DOCUMENT:
Home

Rechtbank Breda, 06-11-2012, BY8468, 12/1890

Rechtbank Breda, 06-11-2012, BY8468, 12/1890

Gegevens

Instantie
Rechtbank Breda
Datum uitspraak
6 november 2012
Datum publicatie
16 januari 2013
ECLI
ECLI:NL:RBBRE:2012:BY8468
Zaaknummer
12/1890

Inhoudsindicatie

Inkomsten uit hennepteelt

Belanghebbende is strafrechtelijk veroordeeld voor handel in hennepstekken. Nu belanghebbende geen inkomsten uit deze handel in zijn aangifte IB heeft aangegeven, heeft de inspecteur terecht de bewijslast naar belanghebbende verschoven. Belanghebbende heeft met hetgeen hij in het geding heeft gebracht niet doen blijken dat de uitspraken op bezwaar onjuist zijn. De rechtbank is echter van oordeel dat de inspecteur de bruto inkomsten op een te hoog bedrag heeft geschat. Daarnaast acht de rechtbank de inspecteur gebonden aan zijn standpunt in de uitspraak op bezwaar en het verweerschrift dat – in weerwil van het arrest HR 23 september 2011, LJN BT2299 - de ontnemingsvordering in het jaar dat de inkomsten zijn genoten in mindering kan worden gebracht.

AANGELEVERD MATERIAAL:
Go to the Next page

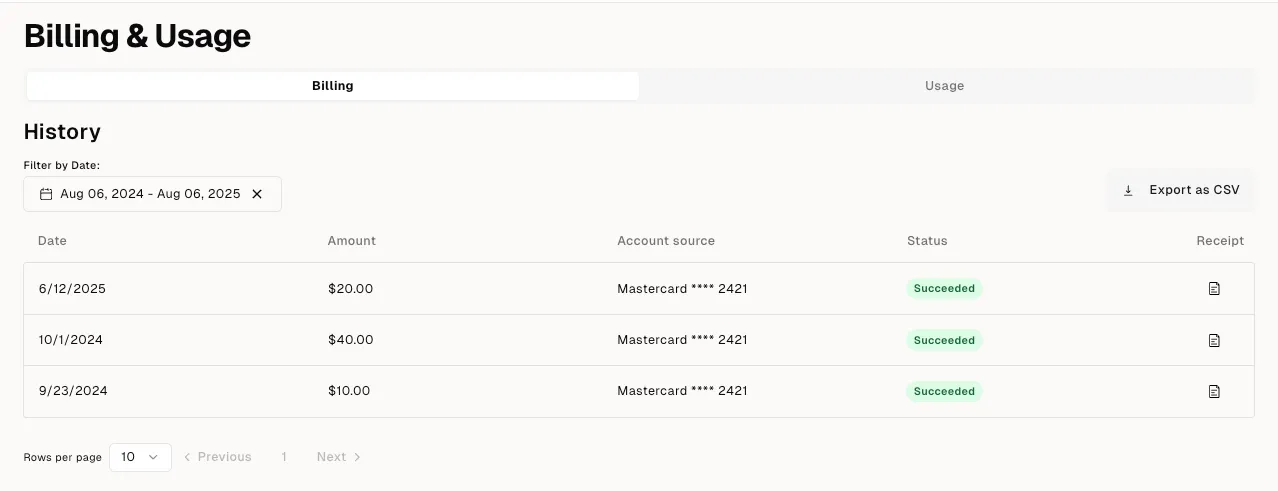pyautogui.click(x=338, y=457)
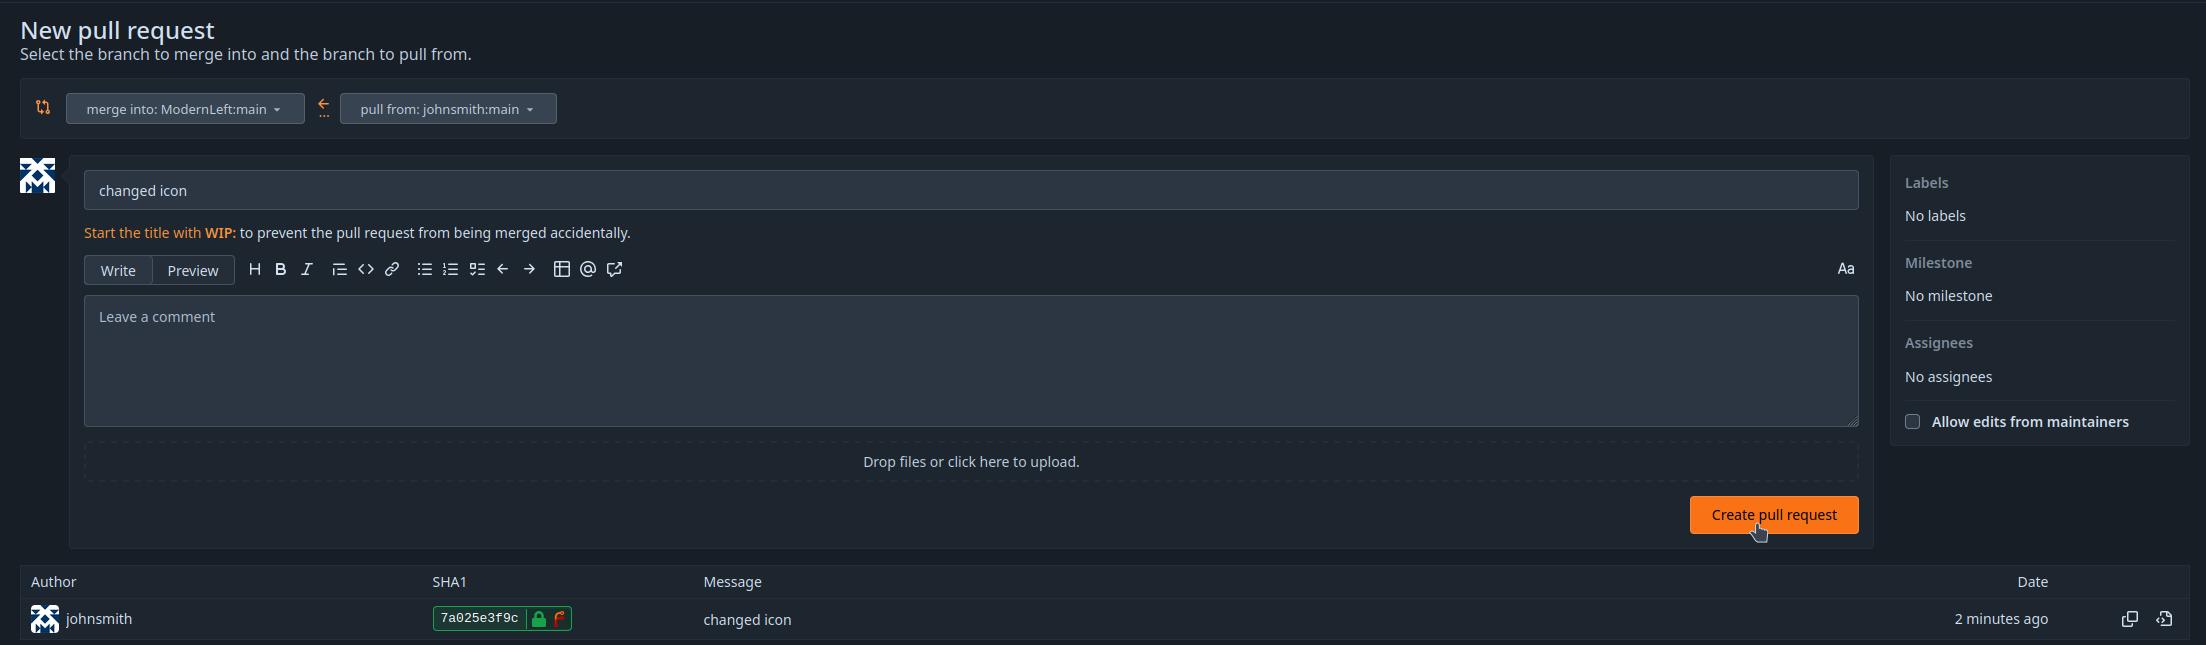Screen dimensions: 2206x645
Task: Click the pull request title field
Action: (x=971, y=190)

--

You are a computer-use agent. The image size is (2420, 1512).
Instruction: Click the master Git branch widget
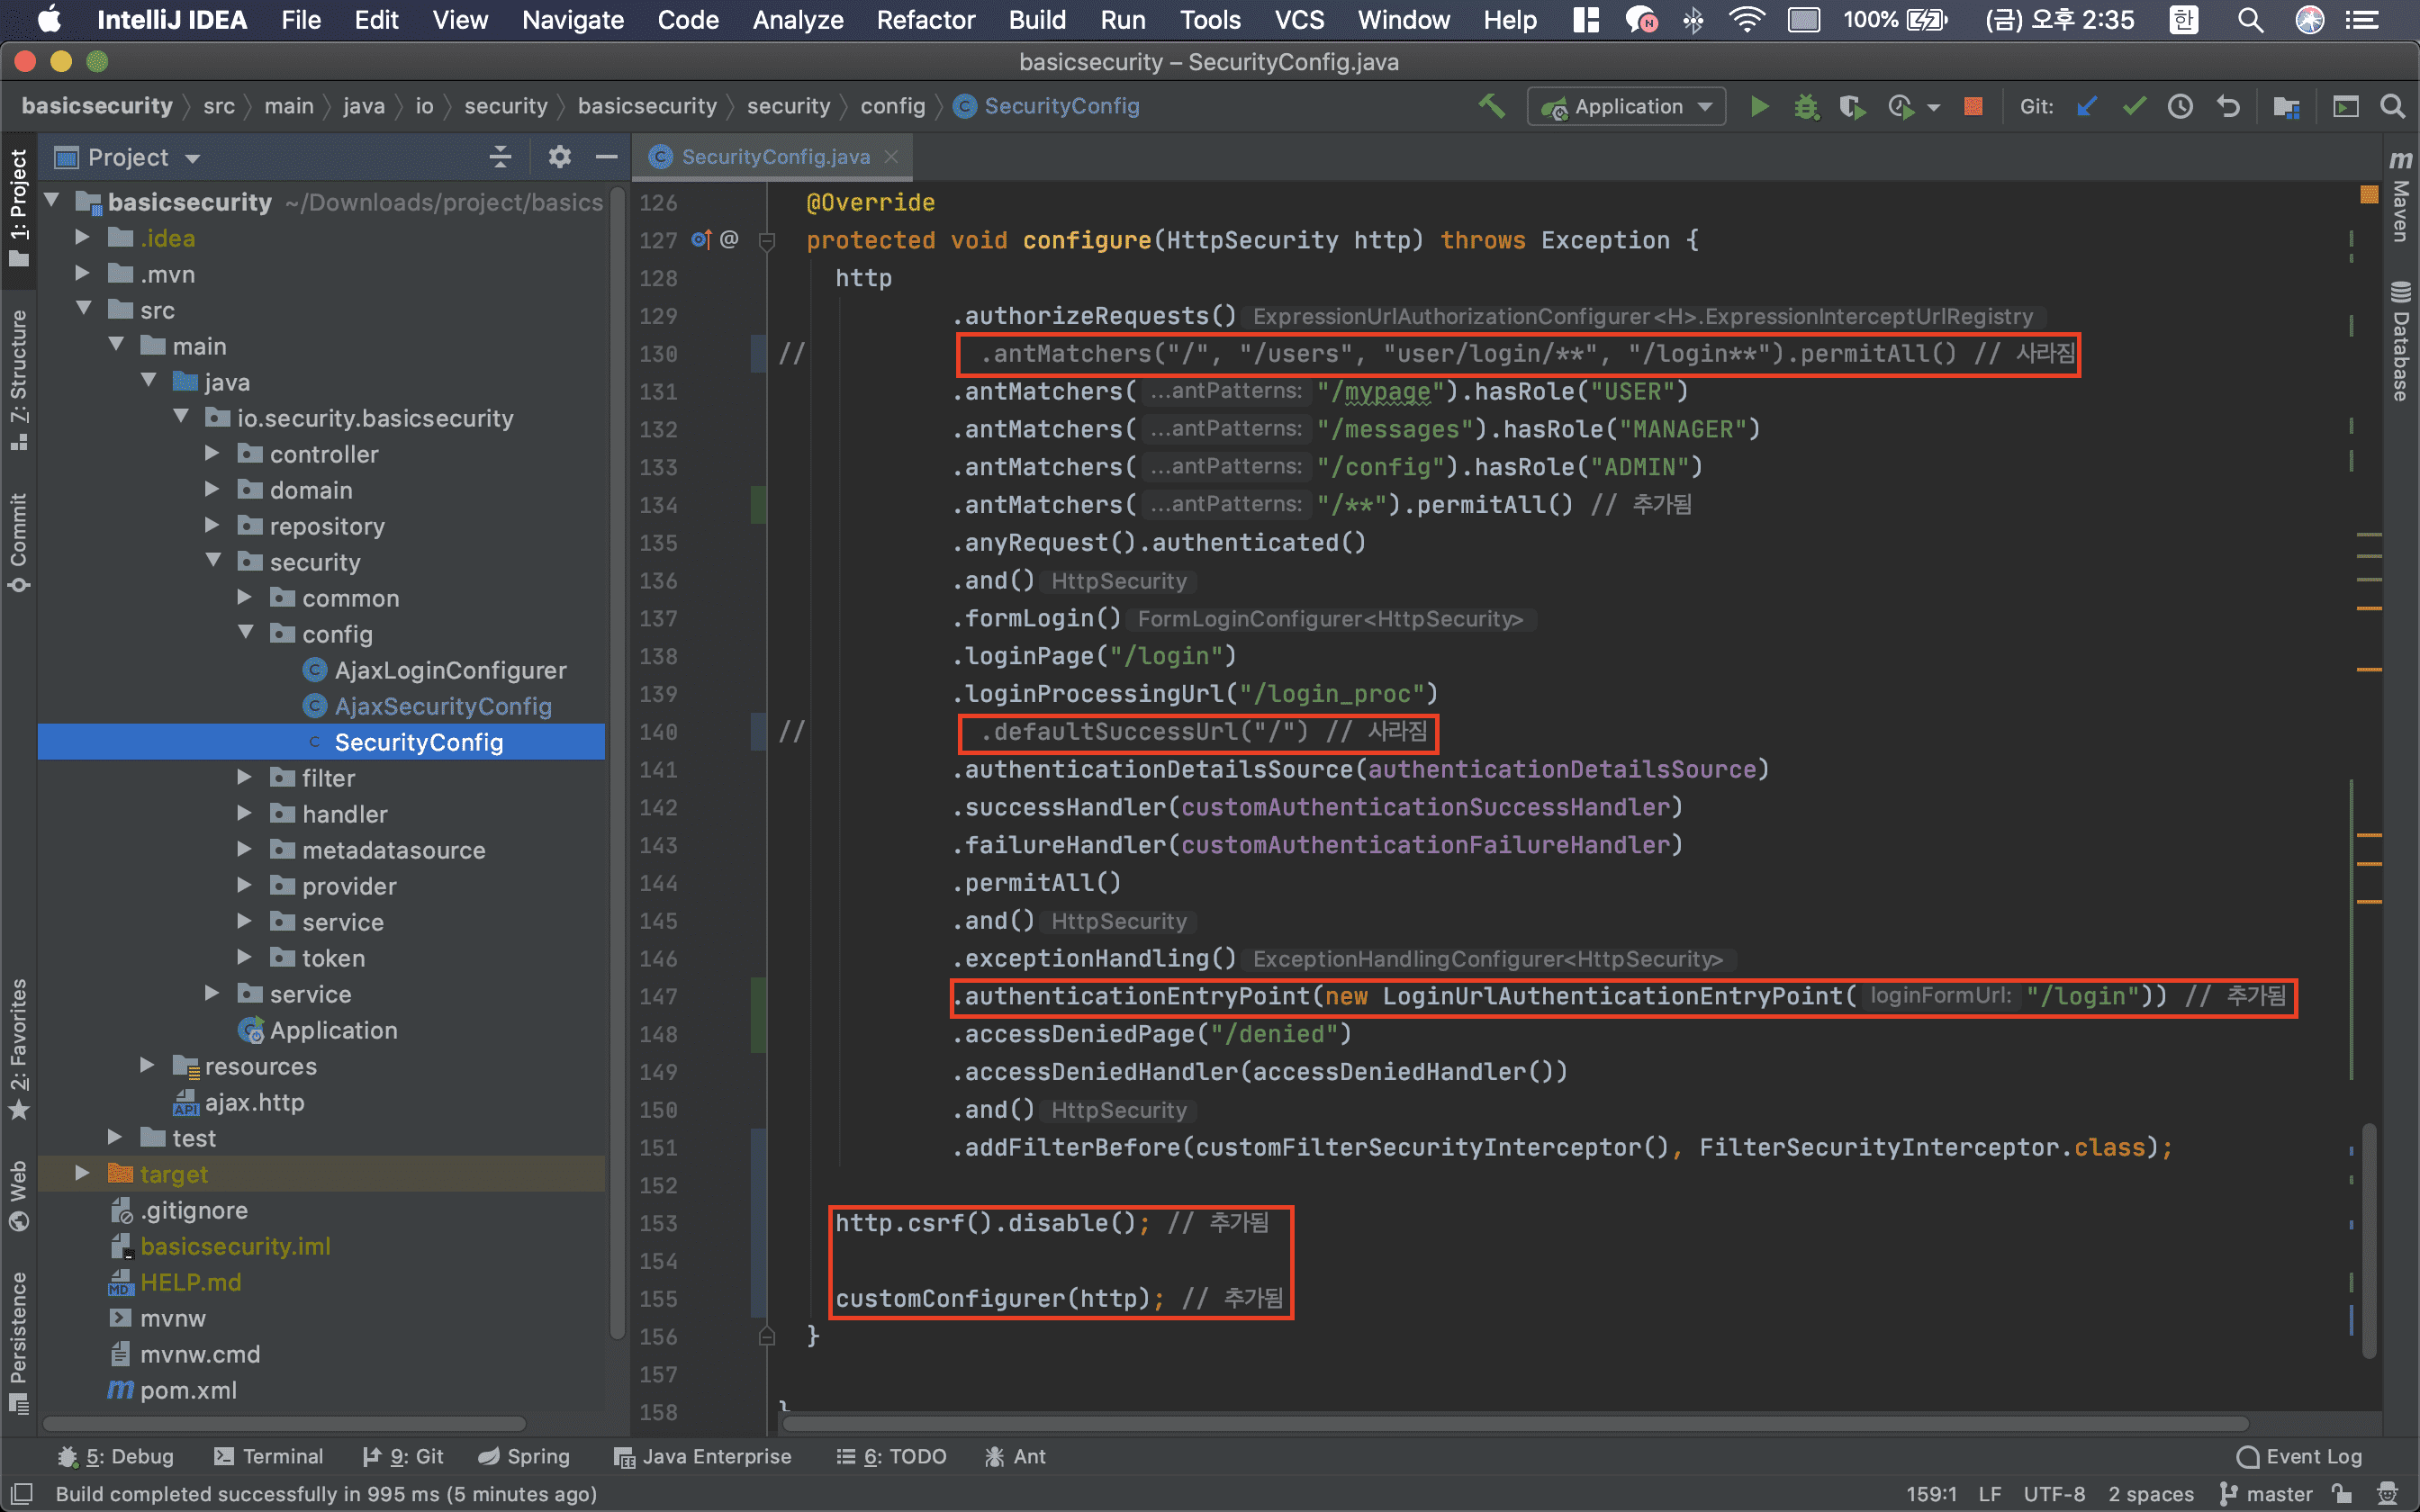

OPDRACHT: Vervolg de uitspraak van de Rechtbank Breda over inkomsten uit hennepteelt, te beginnen direct na de laatste zin.

RESULTAAT:
Uitspraak

RECHTBANK BREDA

Sector bestuursrecht, enkelvoudige belastingkamer

Procedurenummer: AWB 12/1890

Uitspraakdatum: 6 november 2012

Proces-verbaal van de mondelinge uitspraak als bedoeld in afdeling 8.2.6 van de Algemene wet bestuursrecht (Awb) in het geding tussen

[belanghebbende], wonende te [woonplaats] (België),

belanghebbende,

en

de inspecteur van de Belastingdienst/Oost-Brabant, kantoor Eindhoven,

de inspecteur.

De bestreden uitspraken op bezwaar

De in één geschrift vervatte uitspraken van de inspecteur van 3 april 2012 op het bezwaar van belanghebbende tegen de aan hem over het jaar 2008 opgelegde navorderingsaanslag inkomstenbelasting en premie volksverzekeringen naar een belastbaar inkomen uit werk en woning van € 111.457 en de daarbij tegelijkertijd bij beschikking opgelegde vergrijpboete en de bij beschikking vastgestelde heffingsrente (aanslagnummer [nummer].H.87).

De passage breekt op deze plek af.